> LISTED ENTRIES:
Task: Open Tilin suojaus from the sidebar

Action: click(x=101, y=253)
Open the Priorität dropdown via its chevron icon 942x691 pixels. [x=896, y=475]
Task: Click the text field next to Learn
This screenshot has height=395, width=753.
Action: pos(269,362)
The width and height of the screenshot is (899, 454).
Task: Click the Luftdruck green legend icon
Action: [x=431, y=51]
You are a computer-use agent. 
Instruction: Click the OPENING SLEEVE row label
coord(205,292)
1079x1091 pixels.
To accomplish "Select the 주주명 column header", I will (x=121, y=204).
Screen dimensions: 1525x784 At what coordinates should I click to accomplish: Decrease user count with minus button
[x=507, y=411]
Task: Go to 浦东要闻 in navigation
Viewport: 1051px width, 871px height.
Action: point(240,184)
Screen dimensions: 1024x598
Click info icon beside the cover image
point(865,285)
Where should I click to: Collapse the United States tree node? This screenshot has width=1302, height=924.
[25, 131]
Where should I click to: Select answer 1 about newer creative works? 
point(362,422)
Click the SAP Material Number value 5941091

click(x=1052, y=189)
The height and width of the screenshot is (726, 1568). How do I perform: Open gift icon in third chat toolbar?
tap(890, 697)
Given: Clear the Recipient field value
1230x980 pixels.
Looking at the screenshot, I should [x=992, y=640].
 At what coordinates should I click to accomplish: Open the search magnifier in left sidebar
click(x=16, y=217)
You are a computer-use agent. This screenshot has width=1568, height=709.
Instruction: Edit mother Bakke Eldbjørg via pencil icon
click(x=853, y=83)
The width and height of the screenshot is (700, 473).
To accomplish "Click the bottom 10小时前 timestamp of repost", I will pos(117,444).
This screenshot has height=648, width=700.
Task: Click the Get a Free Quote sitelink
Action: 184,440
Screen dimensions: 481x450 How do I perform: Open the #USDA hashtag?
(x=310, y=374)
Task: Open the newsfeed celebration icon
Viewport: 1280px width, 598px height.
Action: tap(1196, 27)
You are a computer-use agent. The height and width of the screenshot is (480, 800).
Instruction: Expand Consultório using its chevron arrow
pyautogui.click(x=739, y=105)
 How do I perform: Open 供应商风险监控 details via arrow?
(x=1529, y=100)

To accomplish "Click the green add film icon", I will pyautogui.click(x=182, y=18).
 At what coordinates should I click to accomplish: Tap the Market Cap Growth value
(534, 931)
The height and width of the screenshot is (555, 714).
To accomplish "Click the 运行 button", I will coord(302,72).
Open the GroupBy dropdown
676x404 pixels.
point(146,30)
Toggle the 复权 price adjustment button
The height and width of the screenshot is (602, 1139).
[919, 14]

> WORK TASK: Output the entire listing exactly, including each line.

> OUTPUT OF THE EXERCISE:
Task: Open Tilin suojaus from the sidebar

Action: click(x=101, y=253)
Open the Priorität dropdown via its chevron icon 942x691 pixels. [x=896, y=475]
Task: Click the text field next to Learn
This screenshot has height=395, width=753.
Action: pos(269,362)
The width and height of the screenshot is (899, 454).
Task: Click the Luftdruck green legend icon
Action: [x=431, y=51]
You are a computer-use agent. 
Instruction: Click the OPENING SLEEVE row label
coord(205,292)
1079x1091 pixels.
To accomplish "Select the 주주명 column header", I will (x=121, y=204).
Screen dimensions: 1525x784 At what coordinates should I click to accomplish: Decrease user count with minus button
[x=507, y=411]
Task: Go to 浦东要闻 in navigation
Viewport: 1051px width, 871px height.
Action: point(240,184)
Screen dimensions: 1024x598
Click info icon beside the cover image
point(865,285)
Where should I click to: Collapse the United States tree node? This screenshot has width=1302, height=924.
[25, 131]
Where should I click to: Select answer 1 about newer creative works? 
point(362,422)
Click the SAP Material Number value 5941091

click(x=1052, y=189)
The height and width of the screenshot is (726, 1568). How do I perform: Open gift icon in third chat toolbar?
tap(890, 697)
Given: Clear the Recipient field value
1230x980 pixels.
Looking at the screenshot, I should [x=992, y=640].
 At what coordinates should I click to accomplish: Open the search magnifier in left sidebar
click(x=16, y=217)
You are a computer-use agent. This screenshot has width=1568, height=709.
Instruction: Edit mother Bakke Eldbjørg via pencil icon
click(x=853, y=83)
The width and height of the screenshot is (700, 473).
To accomplish "Click the bottom 10小时前 timestamp of repost", I will pos(117,444).
This screenshot has height=648, width=700.
Task: Click the Get a Free Quote sitelink
Action: 184,440
Screen dimensions: 481x450 How do I perform: Open the #USDA hashtag?
(x=310, y=374)
Task: Open the newsfeed celebration icon
Viewport: 1280px width, 598px height.
Action: tap(1196, 27)
You are a computer-use agent. The height and width of the screenshot is (480, 800).
Instruction: Expand Consultório using its chevron arrow
pyautogui.click(x=739, y=105)
 How do I perform: Open 供应商风险监控 details via arrow?
(x=1529, y=100)

To accomplish "Click the green add film icon", I will pyautogui.click(x=182, y=18).
 At what coordinates should I click to accomplish: Tap the Market Cap Growth value
(534, 931)
The height and width of the screenshot is (555, 714).
To accomplish "Click the 运行 button", I will coord(302,72).
Open the GroupBy dropdown
676x404 pixels.
point(146,30)
Toggle the 复权 price adjustment button
The height and width of the screenshot is (602, 1139).
[919, 14]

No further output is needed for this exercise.